• DATA FOR REVIEW:
-*-*-

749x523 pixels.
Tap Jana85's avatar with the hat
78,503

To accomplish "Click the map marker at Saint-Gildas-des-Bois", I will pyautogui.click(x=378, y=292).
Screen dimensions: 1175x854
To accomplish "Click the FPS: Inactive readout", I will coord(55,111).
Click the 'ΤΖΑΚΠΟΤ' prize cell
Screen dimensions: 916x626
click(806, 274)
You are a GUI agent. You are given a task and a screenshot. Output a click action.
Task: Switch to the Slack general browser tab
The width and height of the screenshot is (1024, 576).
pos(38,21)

-*-*-

With nothing added or dropped, write out the listing again.

749x523 pixels.
Tap Jana85's avatar with the hat
78,503

To accomplish "Click the map marker at Saint-Gildas-des-Bois", I will pyautogui.click(x=378, y=292).
Screen dimensions: 1175x854
To accomplish "Click the FPS: Inactive readout", I will coord(55,111).
Click the 'ΤΖΑΚΠΟΤ' prize cell
Screen dimensions: 916x626
click(806, 274)
You are a GUI agent. You are given a task and a screenshot. Output a click action.
Task: Switch to the Slack general browser tab
The width and height of the screenshot is (1024, 576).
pos(38,21)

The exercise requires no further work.